Directives »
a) Reproduce the portion of the passage on the War of the Worlds broadcast starting at "What the listening" and ending at "Jersey crash site.".
b) In the passage on the War of the Worlds broadcast, list every comparison the reporter introduces with the word "like" when describing the Martian.
c) Render this sentence from the passage on the War of the Worlds broadcast in Spanish: "Gathered rapt around their radios, Americans learned a Martian had emerged from a large metallic cylinder at the New Jersey crash site."

Text block »
===

October 30, 2022 marks 84 years since 23-year-old Orson Welles helped set off a nationwide panic over a fictional Martian invasion in 1938. His regular Sunday evening radio show began with this unambiguous announcement:
“The Columbia Broadcasting System and its affiliated stations present Orson Welles and the Mercury Theater on the air in War of the Worlds by H.G. Wells.”
But hey, who pays attention to such details?
What the listening public did focus on was "Professor Farrell” of the “Mount Jenning Observatory" talking about explosions detected on Mars followed by reports of a large “meteor” crashing into a farmer's field in Grovers Mill, New Jersey.
Gathered rapt around their radios, Americans learned a Martian had emerged from a large metallic cylinder at the New Jersey crash site.
"Good heavens," the actor/reporter declared, "something's wriggling out of the shadow like a gray snake. Now here's another and another one and another one. They look like tentacles to me...I can see the thing's body now. It's large, large as a bear. It glistens like wet leather. But that face, it…it...ladies and gentlemen, it's indescribable. I can hardly force myself to keep looking at it; it's so awful. The eyes are black and gleam like a serpent. The mouth is kind of V-shaped with saliva dripping from its rimless lips that seem to quiver and pulsate."

===

Listed entries »
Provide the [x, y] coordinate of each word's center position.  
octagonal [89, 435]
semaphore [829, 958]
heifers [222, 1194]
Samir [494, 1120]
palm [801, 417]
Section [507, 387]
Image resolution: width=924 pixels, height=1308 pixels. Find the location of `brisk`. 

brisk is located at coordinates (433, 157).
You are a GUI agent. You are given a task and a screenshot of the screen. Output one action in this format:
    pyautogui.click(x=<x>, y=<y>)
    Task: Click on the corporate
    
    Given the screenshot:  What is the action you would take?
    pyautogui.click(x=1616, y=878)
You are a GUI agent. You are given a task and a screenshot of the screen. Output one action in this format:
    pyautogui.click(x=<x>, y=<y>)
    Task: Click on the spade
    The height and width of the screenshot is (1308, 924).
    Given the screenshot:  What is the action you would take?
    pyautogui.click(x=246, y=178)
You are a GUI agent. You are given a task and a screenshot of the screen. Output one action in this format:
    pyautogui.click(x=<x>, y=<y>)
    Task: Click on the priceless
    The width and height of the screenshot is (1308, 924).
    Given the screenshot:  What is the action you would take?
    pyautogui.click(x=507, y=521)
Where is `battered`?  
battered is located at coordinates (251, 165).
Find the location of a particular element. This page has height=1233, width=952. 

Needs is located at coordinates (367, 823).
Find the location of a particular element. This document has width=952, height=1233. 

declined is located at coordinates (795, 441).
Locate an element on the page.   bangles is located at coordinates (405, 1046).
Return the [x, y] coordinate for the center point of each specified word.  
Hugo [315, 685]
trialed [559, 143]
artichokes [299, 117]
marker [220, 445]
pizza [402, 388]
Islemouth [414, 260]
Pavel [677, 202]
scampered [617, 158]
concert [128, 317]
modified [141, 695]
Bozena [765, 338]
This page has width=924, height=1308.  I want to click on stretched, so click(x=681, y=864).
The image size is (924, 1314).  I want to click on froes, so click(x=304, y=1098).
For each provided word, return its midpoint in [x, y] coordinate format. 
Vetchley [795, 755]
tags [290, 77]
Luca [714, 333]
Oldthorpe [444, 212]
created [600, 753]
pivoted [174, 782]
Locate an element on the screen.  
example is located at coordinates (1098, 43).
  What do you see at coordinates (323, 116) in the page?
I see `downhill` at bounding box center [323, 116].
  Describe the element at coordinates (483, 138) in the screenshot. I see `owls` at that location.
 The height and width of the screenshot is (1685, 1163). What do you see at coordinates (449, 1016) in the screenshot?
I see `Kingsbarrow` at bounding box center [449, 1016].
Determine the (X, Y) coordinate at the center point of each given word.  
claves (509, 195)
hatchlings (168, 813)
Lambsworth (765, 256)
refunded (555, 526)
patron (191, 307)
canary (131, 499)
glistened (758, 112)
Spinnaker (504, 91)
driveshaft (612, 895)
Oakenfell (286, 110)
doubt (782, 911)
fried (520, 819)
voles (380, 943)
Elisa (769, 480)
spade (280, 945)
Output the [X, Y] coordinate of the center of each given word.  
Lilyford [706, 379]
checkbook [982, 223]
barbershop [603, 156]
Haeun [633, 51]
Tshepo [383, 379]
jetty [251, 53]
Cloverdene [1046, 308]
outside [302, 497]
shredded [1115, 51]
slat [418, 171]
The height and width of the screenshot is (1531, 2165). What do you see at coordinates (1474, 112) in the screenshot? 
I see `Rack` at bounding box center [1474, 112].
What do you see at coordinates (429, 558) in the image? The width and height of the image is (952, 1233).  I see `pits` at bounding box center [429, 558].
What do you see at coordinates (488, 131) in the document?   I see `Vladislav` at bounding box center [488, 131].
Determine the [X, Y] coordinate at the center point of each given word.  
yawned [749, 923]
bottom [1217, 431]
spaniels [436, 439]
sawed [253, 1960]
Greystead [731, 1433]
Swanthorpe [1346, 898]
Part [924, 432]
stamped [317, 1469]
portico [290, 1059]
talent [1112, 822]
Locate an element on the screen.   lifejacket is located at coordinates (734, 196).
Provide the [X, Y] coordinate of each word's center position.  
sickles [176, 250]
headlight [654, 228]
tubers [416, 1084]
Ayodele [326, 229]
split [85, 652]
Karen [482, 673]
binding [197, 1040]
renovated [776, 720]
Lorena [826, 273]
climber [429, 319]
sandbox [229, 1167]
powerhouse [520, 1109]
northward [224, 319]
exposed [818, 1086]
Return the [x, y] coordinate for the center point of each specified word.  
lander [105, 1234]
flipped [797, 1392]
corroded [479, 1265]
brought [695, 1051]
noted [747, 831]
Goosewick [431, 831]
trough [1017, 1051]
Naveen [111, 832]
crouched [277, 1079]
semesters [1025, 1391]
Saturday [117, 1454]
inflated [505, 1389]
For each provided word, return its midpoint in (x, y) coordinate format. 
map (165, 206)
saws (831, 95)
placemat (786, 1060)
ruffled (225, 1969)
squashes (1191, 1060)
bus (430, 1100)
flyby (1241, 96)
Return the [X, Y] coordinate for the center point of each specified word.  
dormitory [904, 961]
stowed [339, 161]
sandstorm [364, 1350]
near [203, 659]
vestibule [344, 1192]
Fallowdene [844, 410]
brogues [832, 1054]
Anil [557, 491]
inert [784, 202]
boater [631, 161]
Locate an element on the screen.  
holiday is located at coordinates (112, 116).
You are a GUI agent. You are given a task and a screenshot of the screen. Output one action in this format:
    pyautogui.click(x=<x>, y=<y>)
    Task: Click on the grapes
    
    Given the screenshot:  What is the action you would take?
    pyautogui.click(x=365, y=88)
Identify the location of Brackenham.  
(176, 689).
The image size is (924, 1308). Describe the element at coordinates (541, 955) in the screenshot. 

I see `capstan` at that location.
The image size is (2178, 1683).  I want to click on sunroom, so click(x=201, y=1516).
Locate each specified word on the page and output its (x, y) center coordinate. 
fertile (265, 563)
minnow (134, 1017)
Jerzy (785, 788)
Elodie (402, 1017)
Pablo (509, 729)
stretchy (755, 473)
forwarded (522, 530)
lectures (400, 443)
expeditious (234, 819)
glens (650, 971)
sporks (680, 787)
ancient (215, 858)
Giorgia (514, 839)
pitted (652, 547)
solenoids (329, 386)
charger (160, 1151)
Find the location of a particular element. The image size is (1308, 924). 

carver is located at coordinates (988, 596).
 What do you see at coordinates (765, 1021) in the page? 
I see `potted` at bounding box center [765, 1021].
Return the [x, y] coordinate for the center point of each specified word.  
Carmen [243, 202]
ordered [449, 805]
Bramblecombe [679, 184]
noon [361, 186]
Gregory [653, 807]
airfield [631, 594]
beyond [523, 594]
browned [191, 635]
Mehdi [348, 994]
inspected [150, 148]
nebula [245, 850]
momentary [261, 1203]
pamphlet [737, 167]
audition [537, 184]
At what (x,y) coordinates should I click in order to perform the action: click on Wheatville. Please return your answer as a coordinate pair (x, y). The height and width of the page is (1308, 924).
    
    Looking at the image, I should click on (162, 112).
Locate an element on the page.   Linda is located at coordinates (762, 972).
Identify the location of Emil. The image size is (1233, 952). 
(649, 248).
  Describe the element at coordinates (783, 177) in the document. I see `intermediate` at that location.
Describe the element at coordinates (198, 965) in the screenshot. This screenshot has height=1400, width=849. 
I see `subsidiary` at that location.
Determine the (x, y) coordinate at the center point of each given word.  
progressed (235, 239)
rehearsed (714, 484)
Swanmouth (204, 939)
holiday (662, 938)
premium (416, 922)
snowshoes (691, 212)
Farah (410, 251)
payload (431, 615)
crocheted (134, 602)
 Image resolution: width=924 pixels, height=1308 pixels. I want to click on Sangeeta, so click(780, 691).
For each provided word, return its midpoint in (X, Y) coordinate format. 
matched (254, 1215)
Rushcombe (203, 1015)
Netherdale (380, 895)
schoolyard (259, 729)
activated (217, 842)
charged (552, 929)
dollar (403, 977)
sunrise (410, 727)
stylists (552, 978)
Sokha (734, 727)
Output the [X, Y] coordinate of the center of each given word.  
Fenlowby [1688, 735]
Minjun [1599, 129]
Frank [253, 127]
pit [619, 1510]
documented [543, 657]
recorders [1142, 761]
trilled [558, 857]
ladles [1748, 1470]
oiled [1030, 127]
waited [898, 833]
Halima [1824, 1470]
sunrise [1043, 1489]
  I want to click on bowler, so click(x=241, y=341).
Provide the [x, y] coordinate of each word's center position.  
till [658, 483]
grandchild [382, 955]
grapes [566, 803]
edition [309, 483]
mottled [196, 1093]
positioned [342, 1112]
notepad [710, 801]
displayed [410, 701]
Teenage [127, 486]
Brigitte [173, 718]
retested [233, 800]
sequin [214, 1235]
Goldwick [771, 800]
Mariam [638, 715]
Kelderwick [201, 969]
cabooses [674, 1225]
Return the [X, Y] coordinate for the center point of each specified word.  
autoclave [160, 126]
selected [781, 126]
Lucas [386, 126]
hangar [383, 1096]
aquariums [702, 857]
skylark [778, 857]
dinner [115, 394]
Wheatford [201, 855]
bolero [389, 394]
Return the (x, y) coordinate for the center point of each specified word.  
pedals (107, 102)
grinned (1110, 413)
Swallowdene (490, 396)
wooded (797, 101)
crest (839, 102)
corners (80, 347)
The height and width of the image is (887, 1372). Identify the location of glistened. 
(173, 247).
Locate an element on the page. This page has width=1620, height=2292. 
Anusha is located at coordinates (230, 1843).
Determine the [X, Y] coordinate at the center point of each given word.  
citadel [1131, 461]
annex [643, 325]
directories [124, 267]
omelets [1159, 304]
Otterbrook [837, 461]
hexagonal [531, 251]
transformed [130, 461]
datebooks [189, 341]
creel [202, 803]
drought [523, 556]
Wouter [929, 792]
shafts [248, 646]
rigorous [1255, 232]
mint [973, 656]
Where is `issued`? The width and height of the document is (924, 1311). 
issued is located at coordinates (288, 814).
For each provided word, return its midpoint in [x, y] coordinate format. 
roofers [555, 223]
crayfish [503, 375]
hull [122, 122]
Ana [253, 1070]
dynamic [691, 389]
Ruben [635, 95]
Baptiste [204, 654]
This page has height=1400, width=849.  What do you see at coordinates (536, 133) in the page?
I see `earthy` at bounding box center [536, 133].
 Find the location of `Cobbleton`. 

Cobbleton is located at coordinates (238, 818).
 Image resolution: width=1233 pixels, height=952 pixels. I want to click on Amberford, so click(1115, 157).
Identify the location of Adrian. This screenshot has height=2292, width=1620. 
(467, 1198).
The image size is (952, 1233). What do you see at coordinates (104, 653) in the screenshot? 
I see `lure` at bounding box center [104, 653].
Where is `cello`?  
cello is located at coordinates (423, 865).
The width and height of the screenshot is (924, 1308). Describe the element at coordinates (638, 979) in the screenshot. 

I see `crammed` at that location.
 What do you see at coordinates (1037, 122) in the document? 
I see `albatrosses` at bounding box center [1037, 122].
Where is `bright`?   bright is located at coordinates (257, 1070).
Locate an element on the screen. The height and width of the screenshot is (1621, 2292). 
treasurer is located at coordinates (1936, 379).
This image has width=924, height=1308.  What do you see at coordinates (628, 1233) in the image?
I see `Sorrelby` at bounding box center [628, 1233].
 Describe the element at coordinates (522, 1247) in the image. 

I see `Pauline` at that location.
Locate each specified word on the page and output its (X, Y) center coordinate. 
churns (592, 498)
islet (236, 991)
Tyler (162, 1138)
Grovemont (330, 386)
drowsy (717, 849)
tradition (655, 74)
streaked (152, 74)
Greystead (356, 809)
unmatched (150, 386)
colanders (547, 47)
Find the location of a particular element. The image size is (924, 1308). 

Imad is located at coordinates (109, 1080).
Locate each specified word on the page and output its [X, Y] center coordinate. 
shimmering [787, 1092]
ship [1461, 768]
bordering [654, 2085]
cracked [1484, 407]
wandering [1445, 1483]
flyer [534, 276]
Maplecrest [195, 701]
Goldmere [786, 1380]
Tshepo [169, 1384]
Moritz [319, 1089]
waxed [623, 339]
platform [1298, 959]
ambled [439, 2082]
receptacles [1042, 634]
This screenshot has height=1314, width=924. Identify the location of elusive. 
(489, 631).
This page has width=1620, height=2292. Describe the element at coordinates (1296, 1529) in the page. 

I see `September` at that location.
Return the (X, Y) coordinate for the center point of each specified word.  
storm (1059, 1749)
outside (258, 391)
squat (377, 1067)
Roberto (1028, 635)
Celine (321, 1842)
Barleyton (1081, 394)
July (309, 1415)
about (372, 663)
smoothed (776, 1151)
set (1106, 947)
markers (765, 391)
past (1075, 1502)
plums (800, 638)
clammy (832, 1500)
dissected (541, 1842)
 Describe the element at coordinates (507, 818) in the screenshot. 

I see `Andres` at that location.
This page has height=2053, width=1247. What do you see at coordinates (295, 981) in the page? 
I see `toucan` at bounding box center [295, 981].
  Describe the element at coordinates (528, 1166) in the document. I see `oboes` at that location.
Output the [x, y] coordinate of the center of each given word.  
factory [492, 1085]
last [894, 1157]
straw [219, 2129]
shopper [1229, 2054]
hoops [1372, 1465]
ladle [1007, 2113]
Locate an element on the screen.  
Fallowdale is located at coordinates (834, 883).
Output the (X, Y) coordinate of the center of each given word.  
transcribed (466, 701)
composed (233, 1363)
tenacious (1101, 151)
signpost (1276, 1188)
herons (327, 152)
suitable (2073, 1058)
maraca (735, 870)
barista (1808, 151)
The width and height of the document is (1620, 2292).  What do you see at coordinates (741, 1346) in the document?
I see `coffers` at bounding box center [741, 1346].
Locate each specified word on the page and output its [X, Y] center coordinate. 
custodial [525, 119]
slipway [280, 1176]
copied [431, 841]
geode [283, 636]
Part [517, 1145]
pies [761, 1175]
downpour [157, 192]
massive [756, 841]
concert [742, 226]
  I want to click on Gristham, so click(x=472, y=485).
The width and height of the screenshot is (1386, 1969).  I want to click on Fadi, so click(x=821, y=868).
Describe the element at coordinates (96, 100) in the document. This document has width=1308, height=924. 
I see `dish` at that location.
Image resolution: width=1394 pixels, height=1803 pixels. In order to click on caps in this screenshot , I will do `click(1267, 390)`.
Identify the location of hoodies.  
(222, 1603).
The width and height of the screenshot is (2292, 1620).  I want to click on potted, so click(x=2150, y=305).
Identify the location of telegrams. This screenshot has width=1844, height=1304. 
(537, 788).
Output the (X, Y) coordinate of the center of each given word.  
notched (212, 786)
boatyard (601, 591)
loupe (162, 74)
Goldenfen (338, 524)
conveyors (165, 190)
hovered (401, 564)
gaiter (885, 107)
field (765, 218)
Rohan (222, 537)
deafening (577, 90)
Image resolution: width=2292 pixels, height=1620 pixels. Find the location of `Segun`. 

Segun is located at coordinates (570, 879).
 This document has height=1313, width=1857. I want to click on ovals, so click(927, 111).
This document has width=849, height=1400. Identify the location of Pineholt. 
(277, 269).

===

Worked solutions »
a)
What the listening public did focus on was "Professor Farrell” of the “Mount Jenning Observatory" talking about explosions detected on Mars followed by reports of a large “meteor” crashing into a farmer's field in Grovers Mill, New Jersey.
Gathered rapt around their radios, Americans learned a Martian had emerged from a large metallic cylinder at the New Jersey crash site.

b)
like a gray snake
like tentacles
like wet leather
like a serpent

c) Reunidos y absortos alrededor de sus radios, los estadounidenses se enteraron de que un marciano había salido de un gran cilindro metálico en el lugar del impacto en Nueva Jersey.